Salo Or The 120 Days Of Sodom Sub Indo Better

There is a notorious scene often nicknamed the "Circle of Shit" where characters eat feces. This scene is the ultimate test of format.

When you watch a dubbed version, you are playing "telephone." The script goes from Italian (original) -> English (dub script) -> Indonesian (if you are listening to English audio but reading Indo later). This double-translation loses the specificity of the original.

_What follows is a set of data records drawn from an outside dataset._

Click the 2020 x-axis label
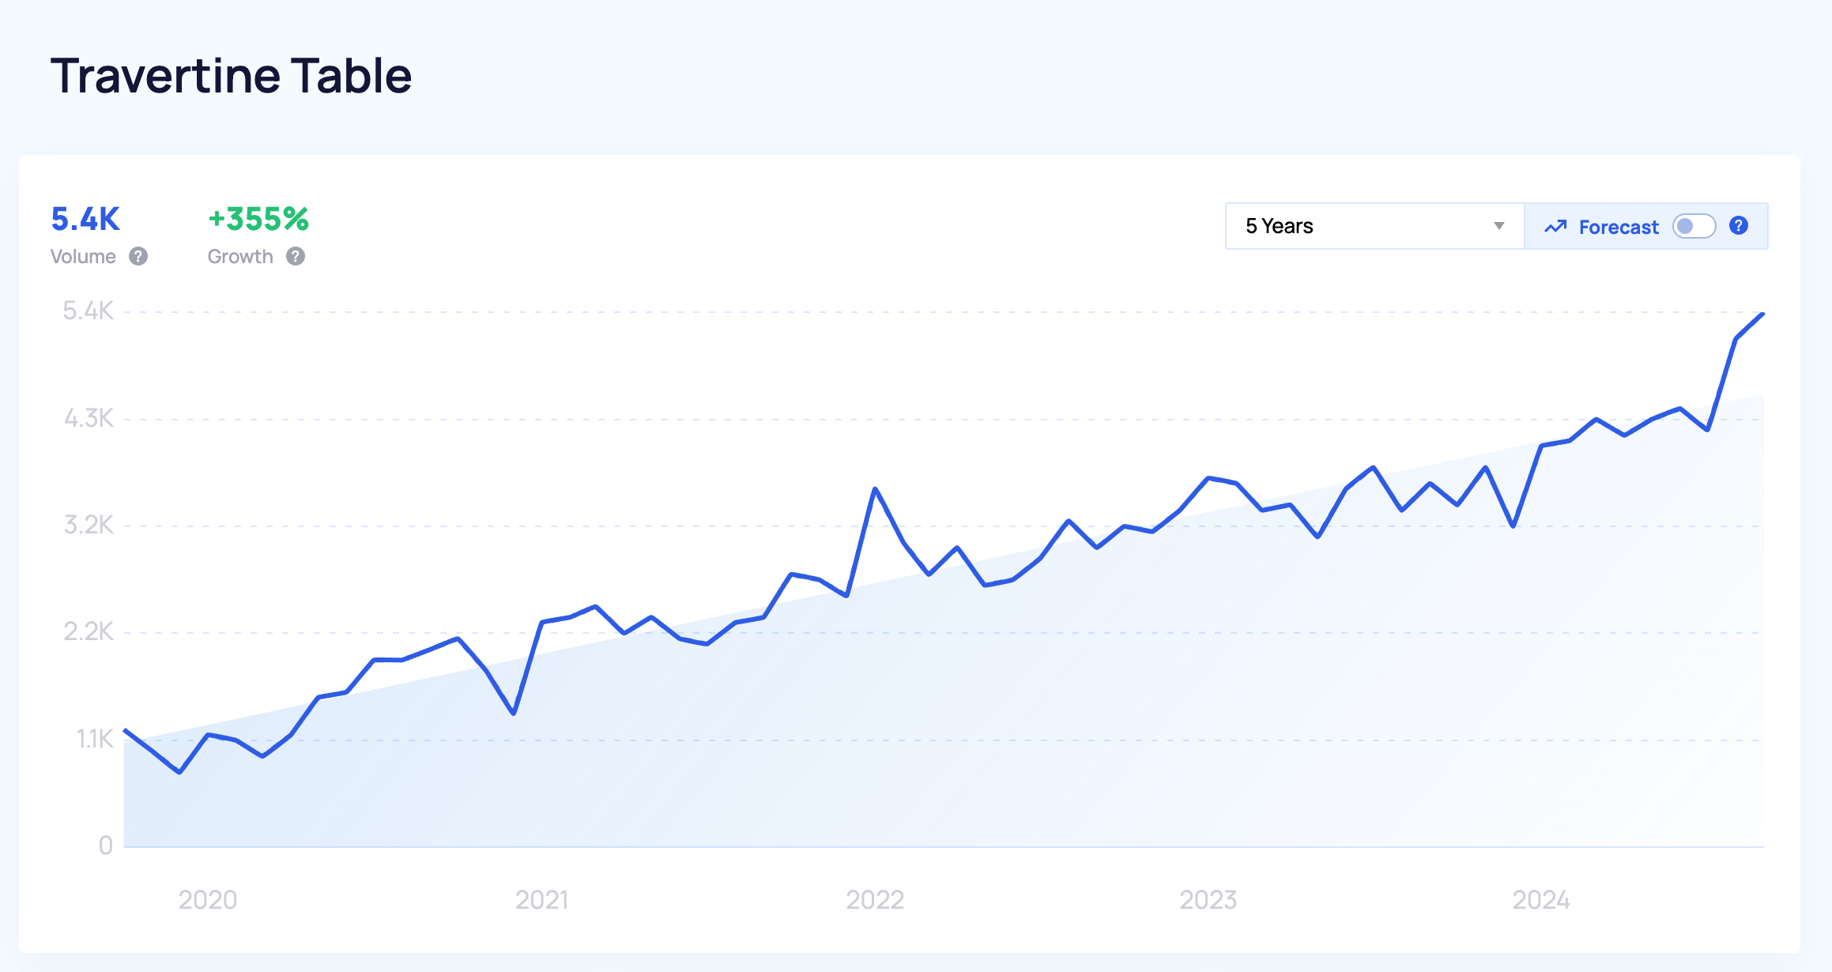This screenshot has height=972, width=1832. point(208,899)
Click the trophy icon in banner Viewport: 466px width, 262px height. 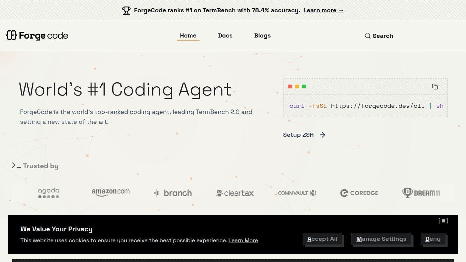(126, 11)
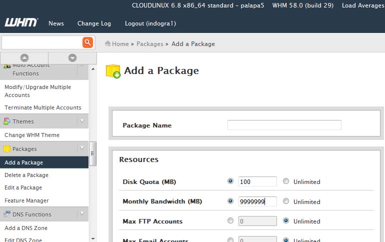Open the News menu item
The height and width of the screenshot is (242, 385).
(x=56, y=24)
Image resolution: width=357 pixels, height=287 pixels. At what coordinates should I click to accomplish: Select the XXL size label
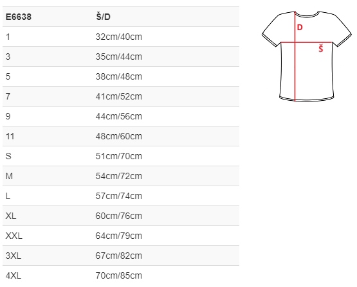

Example: In Italian, the word "merda" (shit) is used with specific liturgical weight. In an English dub, it becomes generic profanity. When that generic English is translated into "kotoran" via the Sub Indo track on a dub, the meaning flattens. salo or the 120 days of sodom sub indo better

Conversely, in the Sub Indo version, the translator works directly from the Italian script or a high-fidelity English subtitle file. This allows the translator to find Indonesian equivalents for Pasolini’s specific lexicon—words like "keterhinaan" (degradation) or "kekejian yang metodis" (methodical cruelty)—which carry the correct philosophical weight.

Salò is structured in four "circles": The Antechamber, the Circle of Manias, the Circle of Shit, and the Circle of Blood. The Circle of Manias, in particular, relies on the narration of the elderly prostitutes (the "Signore"). There is a notorious scene often nicknamed the

These women speak in long, monotonous, detailed monologues about scatology, sadism, and fetishes. If you listen to a dub, the voice actors often sound bored or disgusted. You are supposed to feel bored and disgusted simultaneously.

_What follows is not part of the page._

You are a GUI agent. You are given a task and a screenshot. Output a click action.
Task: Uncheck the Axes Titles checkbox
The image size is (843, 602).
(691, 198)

With Sub Indo, the original Italian audio forces you to listen to the rhythm of their dead voices. You read the Indonesian translation at your own pace, absorbing the absurdity of a "story hour" about torture. The subtitles allow for a "cognitive dissonance" that dubbing destroys: Beautiful Italian language / Horrifying Indonesian text. One specific fan release, traced to the now-defunct

When comparing "The 120 Days of Sodom" and "Salo," several aspects come into play:

Winner: High-quality fan-made subtitles from dedicated translator groups.

Here’s why:

One specific fan release, traced to the now-defunct blog indofilm.sub, has become legendary for including a separate .txt file explaining Fascist rituals and Pasolini’s biography. For an Indonesian viewer trying to understand why the film matters—not just as shock cinema but as anti-fascist art—that context is invaluable.